**Brief**. Can you continue the mailing-list exchange on libertarian rights and taxation from the point where it ends?

**Document segment**.
[ExI] Under the libertarian yoke was Re: Next Decade May See No Warming

Rafal Smigrodzki rafal.smigrodzki at gmail.com
Wed May 21 05:29:02 UTC 2008


On Sat, May 10, 2008 at 11:07 AM, Stathis Papaioannou
<stathisp at gmail.com> wrote:
> 2008/5/8 Rafal Smigrodzki <rafal.smigrodzki at gmail.com>:
>
>>  For example,
>>  >  what do you do if a minority declares that they don't recognise
>>  >  certain property rights, never agreed to be bound by any laws
>>  >  regarding these rights, and therefore start taking whatever they feel
>>  >  they need?
>>
>>  ### If they never recognized your legitimate rights (i.e. acquired by
>>  first possession and free exchange), you can disregard any rights that
>>  they may claim to have. In other words, you may just kill them
>>  summarily if you feel like it.
>
> This is an important point. You take certain rights and duties as
> natural, self-evident, God-given, or whatever descriptor you fancy.
> Someone else - indeed, many people - might take other rights as
> equally valid. Marx's labour theory of value, for example, has it that
> capitalists are thieves. A Marxist might begrudgingly concede that
> capitalism sometimes works to increase the common wealth, as a liberal
> might concede that authoritarianism sometimes works to increase the
> total wealth, but without conceding that what is expedient is also
> right. There is no absolute morality.

### Of course! Please see my response to Damien Sullivan. I am not
making deontological claims in the paragraph you quote. Marxism is not
wrong because it is at odds with natural rights, but because it makes
all involved miserable in the long term (and yeah, Marxists tend to be
hateful, stupid, envious, and arrogant, but this is all just toxic
icing on a poisonous cake).

---------------------------------
>
>>  >  People are free, at least in many places, to vote for tax to be
>>  >  voluntary for themselves and everyone else. Surely this is an
>>  >  attractive proposition, for the naive as well as for the sophisticated
>>  >  voter! A politician could become fabulously popular and make his
>>  >  country fabulously wealthy (according to libertarian theory) if he ran
>>  >  on a platform of reducing compulsory taxation to, say, 1% to run only
>>  >  the essential machinery of government. Why when the low taxation/small
>>  >  government zealots are in power do they balk when the spending cuts
>>  >  reach a certain low level?

[Pixel coordinate grounding data]

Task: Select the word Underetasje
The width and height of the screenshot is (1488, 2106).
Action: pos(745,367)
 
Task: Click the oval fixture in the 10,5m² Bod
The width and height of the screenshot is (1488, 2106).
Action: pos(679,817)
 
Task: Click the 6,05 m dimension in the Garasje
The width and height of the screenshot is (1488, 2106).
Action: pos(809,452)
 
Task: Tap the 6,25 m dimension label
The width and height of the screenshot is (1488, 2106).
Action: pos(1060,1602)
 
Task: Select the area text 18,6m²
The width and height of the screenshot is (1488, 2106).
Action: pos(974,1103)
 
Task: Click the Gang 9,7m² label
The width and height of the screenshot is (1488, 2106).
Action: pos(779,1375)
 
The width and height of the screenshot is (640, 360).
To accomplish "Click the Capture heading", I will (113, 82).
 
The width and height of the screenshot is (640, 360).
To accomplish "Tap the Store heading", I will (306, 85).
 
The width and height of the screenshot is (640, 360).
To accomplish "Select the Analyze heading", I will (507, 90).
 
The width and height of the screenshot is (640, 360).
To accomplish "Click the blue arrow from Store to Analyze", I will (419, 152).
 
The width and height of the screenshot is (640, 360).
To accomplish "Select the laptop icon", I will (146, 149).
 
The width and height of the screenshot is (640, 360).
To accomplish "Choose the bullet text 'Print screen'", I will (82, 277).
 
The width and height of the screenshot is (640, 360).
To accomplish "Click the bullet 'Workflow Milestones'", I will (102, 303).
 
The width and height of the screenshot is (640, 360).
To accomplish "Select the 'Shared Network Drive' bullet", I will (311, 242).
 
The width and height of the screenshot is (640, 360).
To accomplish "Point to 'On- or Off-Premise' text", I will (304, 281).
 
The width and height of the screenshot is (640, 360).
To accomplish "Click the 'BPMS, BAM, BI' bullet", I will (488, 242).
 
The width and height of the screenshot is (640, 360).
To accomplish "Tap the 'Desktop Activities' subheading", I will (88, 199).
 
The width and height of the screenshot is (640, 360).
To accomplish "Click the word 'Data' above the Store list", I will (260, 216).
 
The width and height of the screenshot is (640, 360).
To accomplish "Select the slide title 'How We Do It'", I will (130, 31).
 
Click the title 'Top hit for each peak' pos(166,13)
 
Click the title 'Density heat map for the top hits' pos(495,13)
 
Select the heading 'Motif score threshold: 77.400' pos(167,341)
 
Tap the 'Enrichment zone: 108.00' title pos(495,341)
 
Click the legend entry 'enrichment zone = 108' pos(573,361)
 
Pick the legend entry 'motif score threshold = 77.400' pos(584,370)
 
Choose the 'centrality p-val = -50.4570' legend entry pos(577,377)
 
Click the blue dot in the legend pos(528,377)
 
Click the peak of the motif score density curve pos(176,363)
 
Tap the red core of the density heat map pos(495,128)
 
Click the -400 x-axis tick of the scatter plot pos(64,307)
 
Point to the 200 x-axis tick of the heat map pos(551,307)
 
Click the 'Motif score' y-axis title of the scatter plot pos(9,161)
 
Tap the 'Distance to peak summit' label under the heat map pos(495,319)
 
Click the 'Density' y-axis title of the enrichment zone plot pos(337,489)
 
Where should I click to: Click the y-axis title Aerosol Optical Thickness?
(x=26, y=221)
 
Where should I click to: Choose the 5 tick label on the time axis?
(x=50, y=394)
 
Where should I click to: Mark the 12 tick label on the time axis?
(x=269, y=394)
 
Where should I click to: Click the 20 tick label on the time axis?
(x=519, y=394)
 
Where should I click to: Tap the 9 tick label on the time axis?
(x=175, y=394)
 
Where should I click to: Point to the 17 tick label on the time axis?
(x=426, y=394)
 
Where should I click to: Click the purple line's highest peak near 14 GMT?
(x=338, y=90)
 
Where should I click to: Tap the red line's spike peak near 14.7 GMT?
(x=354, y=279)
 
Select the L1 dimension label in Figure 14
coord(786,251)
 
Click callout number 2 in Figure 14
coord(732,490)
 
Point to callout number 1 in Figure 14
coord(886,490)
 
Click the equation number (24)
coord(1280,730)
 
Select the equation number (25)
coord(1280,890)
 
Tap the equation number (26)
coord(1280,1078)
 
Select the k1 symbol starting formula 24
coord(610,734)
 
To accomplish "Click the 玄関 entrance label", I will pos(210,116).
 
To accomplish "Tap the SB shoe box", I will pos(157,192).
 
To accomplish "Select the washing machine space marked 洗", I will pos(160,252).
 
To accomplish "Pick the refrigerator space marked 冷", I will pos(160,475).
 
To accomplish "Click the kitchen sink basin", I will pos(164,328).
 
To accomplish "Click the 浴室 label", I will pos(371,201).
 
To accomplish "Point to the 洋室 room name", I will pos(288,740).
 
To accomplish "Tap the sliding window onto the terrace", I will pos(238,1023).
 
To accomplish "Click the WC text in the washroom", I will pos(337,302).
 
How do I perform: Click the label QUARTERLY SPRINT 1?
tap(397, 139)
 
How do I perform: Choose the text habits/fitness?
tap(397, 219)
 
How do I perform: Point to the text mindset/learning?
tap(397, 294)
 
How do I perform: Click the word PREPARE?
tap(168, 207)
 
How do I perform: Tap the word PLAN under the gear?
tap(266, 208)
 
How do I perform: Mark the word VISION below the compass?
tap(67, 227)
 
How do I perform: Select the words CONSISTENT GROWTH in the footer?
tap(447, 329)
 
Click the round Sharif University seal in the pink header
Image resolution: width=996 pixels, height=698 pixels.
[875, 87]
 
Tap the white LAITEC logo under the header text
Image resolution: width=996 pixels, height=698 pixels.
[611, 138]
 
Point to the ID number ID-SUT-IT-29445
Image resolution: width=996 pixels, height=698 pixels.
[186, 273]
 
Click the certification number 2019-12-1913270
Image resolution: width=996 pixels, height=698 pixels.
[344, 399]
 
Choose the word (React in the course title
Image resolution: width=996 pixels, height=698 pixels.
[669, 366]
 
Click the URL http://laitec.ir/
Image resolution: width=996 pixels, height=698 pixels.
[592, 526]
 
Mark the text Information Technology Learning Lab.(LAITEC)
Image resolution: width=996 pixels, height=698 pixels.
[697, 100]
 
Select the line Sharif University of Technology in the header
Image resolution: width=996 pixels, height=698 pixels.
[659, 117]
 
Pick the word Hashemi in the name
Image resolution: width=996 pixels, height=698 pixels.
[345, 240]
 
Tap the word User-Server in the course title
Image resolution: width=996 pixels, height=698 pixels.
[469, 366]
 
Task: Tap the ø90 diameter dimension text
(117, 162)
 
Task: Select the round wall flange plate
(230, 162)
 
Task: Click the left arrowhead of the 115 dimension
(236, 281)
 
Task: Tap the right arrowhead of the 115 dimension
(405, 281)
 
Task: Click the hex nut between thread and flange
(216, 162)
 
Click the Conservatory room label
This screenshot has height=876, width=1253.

**Result for this task**.
>>  >
>>  ### How many people do you know who *don't* feel that everybody who
>>  has more money than they should pay taxes? "Like, man, it's his
>>  doggone duty to pay taxes".... even on this enlightened forum famous
>>  for its libertarian sentiments, the notion that taxes are illegitimate
>>  is tenaciously resisted. Most people like making others pay, and the
>>  collective effect of this mutual aggression is that taxes are quite
>>  popular with politicians.
>
> Selfishly, people may want others to pay tax but they don't want to
> pay tax themselves. Most voters pay much more tax than they expect to
> get back in government benefits(in fact, they probably underestimate
> their ultimate need for these services), but they still vote for a
> taxing government. In countries with non-compulsory voting those who
> are on welfare are underrepresented among the voters, but taxing
> governments still get voted into power. Now, it is certainly possible
> that people are manipulated into voting against their interests, but
> you would think that some country with a reasonable large and diverse
> economy would try universal very low taxation,  the economy would
> boom, foreign investment and immigration would boom, the voters would
> be very happy, and all the other countries in the world which are
> falling further and further behind would notice and change their
> systems to catch up.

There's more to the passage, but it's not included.